Provided entries:

* Start *

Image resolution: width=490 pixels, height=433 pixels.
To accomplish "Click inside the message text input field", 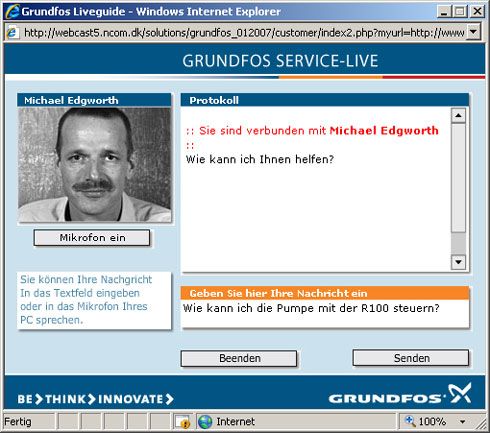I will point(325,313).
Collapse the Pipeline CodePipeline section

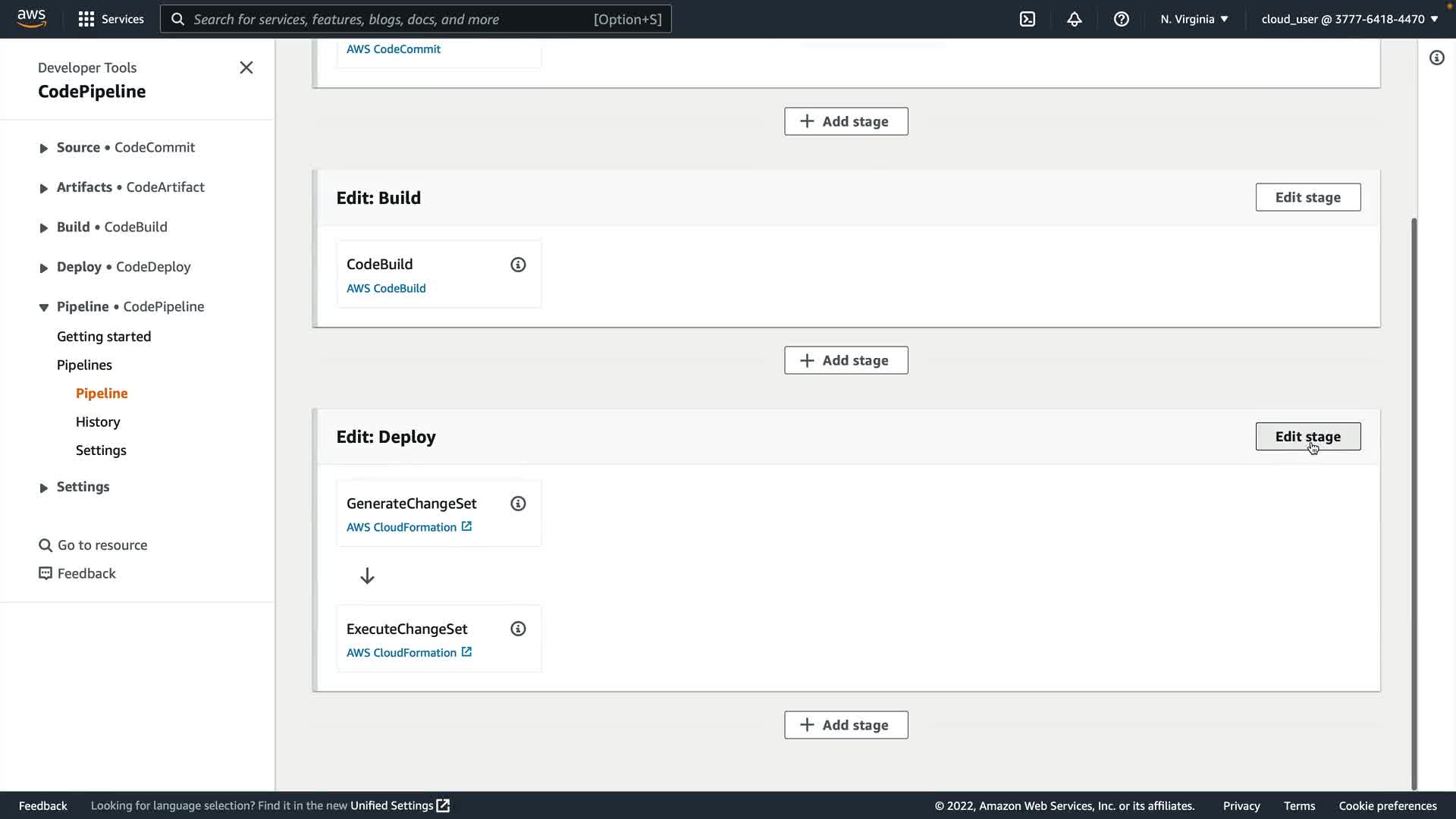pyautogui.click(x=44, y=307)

* End *
* Start *

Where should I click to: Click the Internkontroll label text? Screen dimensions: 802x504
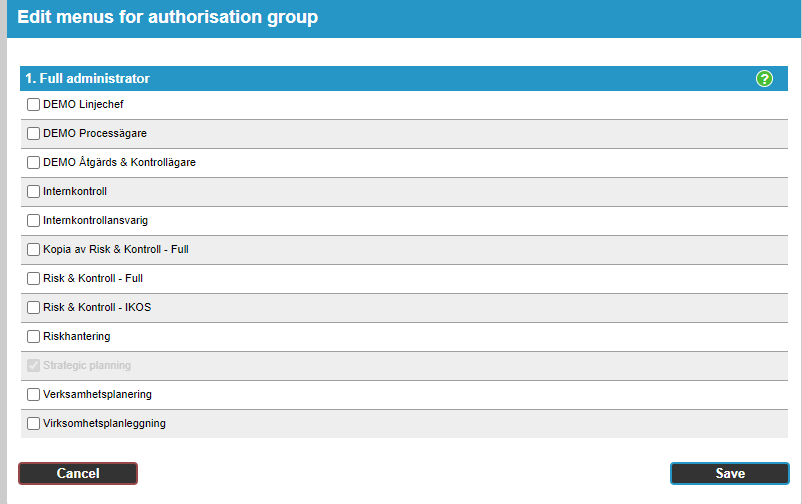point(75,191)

* End *

Stated problem: Can you reproduce the lines starting at the one containing "Where should I" and ending after the one containing "point(75,191)", omitting the pictures?

Finished answer:
Where should I click to: Click the Internkontroll label text? Screen dimensions: 802x504
point(75,191)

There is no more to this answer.